◆ **Exercise prompt**
Can you sum up the passage in one sentence?

◆ **Document passage**

————————

So is there anybody out there who had the same problem and knows the solution?

————————

◆ **Entries provided**
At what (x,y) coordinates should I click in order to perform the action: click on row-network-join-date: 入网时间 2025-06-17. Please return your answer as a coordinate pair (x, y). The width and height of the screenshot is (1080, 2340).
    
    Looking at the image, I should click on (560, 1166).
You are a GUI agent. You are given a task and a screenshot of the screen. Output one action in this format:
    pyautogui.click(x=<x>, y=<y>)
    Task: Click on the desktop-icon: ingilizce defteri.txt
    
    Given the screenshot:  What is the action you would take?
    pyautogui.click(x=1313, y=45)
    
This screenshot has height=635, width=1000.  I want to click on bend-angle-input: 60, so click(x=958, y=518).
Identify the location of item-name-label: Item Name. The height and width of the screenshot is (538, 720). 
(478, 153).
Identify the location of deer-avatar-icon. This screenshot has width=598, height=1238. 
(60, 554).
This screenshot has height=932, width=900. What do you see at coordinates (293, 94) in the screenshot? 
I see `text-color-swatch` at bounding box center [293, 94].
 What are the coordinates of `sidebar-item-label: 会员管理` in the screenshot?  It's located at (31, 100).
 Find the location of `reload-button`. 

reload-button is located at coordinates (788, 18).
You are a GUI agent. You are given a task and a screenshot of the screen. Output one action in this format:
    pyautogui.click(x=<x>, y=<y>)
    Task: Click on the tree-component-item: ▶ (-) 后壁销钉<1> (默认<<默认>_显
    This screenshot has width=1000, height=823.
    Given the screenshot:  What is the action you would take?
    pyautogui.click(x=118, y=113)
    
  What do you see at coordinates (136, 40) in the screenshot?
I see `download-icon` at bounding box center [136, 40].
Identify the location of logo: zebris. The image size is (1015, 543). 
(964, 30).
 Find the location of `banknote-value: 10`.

————————

◆ **Answer box**
The writer asks whether anyone else has had the same problem and knows the solution.